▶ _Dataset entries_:
= = = = =

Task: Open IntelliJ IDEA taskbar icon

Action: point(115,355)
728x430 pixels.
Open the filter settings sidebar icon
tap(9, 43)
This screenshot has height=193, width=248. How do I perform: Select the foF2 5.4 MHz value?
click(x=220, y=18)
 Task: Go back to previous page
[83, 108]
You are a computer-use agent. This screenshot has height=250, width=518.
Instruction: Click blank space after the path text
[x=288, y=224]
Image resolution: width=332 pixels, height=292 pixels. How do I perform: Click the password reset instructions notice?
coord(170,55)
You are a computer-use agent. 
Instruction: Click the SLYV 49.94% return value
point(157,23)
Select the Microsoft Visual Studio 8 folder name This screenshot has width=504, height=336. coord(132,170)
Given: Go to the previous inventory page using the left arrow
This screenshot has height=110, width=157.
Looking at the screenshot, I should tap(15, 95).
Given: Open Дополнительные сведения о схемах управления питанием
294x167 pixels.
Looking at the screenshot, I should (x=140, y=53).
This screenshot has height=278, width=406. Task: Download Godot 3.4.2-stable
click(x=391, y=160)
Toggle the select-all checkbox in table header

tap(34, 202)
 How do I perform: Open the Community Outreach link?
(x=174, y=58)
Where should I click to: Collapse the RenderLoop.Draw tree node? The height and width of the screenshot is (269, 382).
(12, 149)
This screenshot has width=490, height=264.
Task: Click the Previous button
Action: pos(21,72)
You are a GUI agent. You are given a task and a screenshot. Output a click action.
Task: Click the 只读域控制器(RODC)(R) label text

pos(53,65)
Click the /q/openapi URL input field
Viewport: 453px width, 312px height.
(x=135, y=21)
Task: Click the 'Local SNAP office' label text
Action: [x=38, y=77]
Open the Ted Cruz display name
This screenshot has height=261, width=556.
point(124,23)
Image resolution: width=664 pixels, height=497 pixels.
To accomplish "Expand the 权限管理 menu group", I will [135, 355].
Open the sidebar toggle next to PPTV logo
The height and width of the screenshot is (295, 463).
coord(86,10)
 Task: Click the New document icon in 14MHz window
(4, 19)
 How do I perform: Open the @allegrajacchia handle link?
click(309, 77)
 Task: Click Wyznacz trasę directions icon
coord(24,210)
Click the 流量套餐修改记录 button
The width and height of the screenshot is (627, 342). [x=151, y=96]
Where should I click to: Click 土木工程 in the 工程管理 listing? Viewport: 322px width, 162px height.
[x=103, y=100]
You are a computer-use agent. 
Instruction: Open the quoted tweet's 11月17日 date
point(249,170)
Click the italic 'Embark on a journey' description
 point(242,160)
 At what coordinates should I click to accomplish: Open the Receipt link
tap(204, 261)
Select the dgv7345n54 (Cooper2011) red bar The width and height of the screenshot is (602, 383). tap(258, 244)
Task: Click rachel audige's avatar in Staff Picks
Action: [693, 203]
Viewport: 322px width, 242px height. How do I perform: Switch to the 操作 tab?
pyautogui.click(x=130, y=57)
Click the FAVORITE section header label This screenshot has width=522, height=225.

= = = = =

▶ _Instructions to follow_:
Find each line of the data above that holds the word "agent", then copy it.

▶ _Answer space_:
You are a computer-use agent. This screenshot has height=250, width=518.
You are a computer-use agent. 
You are a GUI agent. You are given a task and a screenshot. Output a click action.
You are a computer-use agent. 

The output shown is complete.